### [What the task requires]
Reproduce the lines below exactly, starting at the one containing "寒井 (862, 1653)" and stopping at the final line.

### [Source records]
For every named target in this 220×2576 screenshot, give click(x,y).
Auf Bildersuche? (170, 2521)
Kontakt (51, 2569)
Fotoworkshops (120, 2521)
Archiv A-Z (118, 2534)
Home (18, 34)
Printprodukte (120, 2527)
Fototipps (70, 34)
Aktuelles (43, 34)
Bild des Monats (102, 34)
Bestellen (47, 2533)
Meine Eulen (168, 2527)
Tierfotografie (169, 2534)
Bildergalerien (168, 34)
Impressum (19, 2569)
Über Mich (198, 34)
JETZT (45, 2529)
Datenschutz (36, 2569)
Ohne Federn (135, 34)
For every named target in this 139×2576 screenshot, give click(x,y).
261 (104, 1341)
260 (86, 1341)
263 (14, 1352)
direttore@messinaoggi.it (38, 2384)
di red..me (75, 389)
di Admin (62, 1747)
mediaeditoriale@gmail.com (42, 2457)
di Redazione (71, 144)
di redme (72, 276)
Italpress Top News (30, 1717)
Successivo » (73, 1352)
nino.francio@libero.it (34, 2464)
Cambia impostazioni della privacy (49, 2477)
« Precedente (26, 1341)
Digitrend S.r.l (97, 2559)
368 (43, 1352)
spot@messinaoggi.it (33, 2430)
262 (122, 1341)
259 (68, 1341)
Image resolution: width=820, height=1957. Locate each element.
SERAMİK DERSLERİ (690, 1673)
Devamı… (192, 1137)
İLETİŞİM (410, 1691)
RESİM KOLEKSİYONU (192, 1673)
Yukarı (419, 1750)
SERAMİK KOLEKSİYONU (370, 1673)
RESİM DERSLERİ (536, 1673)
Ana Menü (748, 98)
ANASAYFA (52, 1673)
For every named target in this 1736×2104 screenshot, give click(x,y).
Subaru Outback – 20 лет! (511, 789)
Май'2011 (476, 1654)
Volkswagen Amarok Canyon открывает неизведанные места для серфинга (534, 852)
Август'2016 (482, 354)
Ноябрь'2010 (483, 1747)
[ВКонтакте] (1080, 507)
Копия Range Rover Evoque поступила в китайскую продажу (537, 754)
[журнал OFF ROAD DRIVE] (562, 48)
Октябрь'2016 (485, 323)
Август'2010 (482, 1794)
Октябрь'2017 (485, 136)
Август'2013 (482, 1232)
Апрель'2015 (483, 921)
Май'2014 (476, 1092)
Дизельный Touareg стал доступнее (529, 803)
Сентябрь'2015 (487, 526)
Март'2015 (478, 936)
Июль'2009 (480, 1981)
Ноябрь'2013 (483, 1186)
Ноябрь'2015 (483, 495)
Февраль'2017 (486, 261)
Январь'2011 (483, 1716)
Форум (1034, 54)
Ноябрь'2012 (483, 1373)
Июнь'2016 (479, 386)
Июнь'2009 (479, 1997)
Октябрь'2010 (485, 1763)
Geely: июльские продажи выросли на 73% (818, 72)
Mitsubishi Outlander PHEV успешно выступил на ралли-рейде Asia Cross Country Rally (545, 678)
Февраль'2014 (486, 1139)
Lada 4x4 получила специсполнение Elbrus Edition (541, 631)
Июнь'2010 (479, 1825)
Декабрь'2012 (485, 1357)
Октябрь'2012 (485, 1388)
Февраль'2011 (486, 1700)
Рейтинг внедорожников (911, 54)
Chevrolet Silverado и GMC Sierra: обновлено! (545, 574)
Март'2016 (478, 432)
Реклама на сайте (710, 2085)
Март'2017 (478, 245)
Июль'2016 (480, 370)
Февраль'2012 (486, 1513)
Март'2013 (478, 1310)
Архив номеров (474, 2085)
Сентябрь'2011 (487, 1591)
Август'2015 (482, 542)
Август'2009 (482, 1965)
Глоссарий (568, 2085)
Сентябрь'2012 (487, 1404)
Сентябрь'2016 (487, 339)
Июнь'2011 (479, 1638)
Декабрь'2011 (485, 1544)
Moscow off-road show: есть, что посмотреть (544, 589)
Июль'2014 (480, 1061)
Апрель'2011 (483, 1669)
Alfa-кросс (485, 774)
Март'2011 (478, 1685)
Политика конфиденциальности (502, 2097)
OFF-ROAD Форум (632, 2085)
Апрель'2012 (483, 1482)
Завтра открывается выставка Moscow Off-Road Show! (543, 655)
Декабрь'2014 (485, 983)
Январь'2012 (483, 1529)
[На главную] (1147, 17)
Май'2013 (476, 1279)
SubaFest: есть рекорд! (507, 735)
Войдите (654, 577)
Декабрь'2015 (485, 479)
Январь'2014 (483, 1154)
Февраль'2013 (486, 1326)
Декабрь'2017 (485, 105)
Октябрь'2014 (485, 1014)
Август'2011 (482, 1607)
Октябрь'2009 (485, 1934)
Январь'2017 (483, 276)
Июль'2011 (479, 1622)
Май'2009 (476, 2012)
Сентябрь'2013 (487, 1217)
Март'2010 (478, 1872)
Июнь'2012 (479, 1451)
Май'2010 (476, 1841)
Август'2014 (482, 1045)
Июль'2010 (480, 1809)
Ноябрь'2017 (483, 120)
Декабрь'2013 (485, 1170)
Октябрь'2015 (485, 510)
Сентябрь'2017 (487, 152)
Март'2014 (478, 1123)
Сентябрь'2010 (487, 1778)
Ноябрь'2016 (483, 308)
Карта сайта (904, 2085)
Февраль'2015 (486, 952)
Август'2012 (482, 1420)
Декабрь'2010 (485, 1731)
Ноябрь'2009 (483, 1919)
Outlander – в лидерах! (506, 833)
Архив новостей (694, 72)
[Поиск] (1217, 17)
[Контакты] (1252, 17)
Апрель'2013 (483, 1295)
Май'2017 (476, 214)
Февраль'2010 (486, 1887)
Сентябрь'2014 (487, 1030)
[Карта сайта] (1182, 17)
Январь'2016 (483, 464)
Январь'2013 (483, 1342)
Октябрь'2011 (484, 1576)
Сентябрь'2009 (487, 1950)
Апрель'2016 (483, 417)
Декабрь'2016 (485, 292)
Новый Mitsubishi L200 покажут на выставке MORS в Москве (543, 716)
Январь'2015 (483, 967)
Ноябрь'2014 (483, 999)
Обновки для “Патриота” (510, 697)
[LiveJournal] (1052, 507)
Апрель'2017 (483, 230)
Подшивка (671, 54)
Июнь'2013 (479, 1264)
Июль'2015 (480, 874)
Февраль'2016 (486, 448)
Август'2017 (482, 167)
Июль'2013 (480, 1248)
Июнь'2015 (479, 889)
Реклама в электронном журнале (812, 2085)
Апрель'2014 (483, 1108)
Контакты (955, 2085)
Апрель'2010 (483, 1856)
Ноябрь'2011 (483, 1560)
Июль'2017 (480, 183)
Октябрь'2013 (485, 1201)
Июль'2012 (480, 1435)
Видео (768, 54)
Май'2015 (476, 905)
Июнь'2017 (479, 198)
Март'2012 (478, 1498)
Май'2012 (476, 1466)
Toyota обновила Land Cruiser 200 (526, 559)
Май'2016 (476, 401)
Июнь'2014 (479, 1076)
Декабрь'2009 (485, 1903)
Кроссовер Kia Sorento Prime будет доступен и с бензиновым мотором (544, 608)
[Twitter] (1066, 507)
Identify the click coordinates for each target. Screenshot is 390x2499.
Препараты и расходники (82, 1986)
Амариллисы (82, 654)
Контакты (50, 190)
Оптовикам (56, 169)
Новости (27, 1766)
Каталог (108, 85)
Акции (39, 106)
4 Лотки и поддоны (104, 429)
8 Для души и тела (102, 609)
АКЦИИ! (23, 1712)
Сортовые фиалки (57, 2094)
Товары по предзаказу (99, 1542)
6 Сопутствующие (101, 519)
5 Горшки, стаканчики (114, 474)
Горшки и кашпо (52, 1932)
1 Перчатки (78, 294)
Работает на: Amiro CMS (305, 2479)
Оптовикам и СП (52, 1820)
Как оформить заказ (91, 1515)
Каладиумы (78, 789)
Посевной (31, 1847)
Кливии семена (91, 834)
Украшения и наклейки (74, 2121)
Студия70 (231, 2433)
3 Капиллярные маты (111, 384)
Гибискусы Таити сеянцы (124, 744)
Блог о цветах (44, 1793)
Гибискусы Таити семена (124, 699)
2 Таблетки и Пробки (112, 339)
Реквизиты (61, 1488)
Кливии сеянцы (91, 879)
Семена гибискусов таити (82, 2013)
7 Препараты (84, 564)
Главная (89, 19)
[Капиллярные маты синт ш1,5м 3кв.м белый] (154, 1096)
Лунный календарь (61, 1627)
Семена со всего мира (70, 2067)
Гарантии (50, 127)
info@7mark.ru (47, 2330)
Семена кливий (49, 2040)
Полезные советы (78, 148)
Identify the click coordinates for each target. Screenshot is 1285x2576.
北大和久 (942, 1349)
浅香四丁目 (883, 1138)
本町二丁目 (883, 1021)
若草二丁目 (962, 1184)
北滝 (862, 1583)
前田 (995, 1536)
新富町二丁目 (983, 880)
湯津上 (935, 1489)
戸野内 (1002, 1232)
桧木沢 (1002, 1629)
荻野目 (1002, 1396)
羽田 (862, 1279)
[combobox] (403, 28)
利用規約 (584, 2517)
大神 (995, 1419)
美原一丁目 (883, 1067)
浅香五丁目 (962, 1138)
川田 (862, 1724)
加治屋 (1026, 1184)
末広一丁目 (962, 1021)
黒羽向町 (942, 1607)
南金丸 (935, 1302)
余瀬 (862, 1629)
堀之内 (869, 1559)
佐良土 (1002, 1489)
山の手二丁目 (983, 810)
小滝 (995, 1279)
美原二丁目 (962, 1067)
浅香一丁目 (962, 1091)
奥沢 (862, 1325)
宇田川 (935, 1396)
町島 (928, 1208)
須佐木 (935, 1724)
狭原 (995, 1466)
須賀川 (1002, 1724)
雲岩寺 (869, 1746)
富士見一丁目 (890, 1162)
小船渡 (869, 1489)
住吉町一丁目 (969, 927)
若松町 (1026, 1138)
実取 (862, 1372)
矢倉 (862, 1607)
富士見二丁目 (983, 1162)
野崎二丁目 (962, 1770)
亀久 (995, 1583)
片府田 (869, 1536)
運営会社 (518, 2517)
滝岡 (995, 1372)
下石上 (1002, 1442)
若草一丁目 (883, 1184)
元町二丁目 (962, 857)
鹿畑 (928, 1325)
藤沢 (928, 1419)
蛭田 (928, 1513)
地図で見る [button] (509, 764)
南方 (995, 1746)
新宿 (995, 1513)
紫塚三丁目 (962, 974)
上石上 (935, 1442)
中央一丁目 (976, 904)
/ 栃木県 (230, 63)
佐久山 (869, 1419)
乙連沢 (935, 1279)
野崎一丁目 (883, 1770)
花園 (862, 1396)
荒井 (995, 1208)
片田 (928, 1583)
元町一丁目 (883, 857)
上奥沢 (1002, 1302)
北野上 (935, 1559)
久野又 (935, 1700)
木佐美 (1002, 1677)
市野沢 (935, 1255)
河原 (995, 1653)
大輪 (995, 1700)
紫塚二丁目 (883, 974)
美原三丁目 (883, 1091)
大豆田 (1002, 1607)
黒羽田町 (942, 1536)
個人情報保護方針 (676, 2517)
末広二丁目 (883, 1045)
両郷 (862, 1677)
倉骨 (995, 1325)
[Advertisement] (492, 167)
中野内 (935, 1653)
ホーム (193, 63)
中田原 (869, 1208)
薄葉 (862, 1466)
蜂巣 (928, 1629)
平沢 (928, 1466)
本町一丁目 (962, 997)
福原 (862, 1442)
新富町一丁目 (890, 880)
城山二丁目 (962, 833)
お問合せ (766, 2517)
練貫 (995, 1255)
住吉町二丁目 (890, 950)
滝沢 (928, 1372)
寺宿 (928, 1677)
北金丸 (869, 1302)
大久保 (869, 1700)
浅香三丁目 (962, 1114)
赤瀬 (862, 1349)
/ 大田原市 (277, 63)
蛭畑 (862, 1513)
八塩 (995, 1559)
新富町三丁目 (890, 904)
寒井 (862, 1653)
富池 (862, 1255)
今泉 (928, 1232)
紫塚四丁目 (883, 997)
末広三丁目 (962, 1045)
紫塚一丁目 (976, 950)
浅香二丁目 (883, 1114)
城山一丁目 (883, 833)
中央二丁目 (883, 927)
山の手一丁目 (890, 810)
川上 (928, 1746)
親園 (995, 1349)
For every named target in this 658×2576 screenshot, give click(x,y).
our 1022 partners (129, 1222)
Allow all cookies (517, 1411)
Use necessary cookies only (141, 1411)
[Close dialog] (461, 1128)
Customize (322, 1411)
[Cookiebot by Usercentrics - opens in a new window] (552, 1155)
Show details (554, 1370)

### [Expected answer]
寒井 (862, 1653)
富池 (862, 1255)
今泉 (928, 1232)
紫塚四丁目 (883, 997)
末広三丁目 (962, 1045)
紫塚一丁目 (976, 950)
浅香二丁目 (883, 1114)
城山一丁目 (883, 833)
中央二丁目 (883, 927)
山の手一丁目 (890, 810)
川上 (928, 1746)
親園 (995, 1349)
For every named target in this 658×2576 screenshot, give click(x,y).
our 1022 partners (129, 1222)
Allow all cookies (517, 1411)
Use necessary cookies only (141, 1411)
[Close dialog] (461, 1128)
Customize (322, 1411)
[Cookiebot by Usercentrics - opens in a new window] (552, 1155)
Show details (554, 1370)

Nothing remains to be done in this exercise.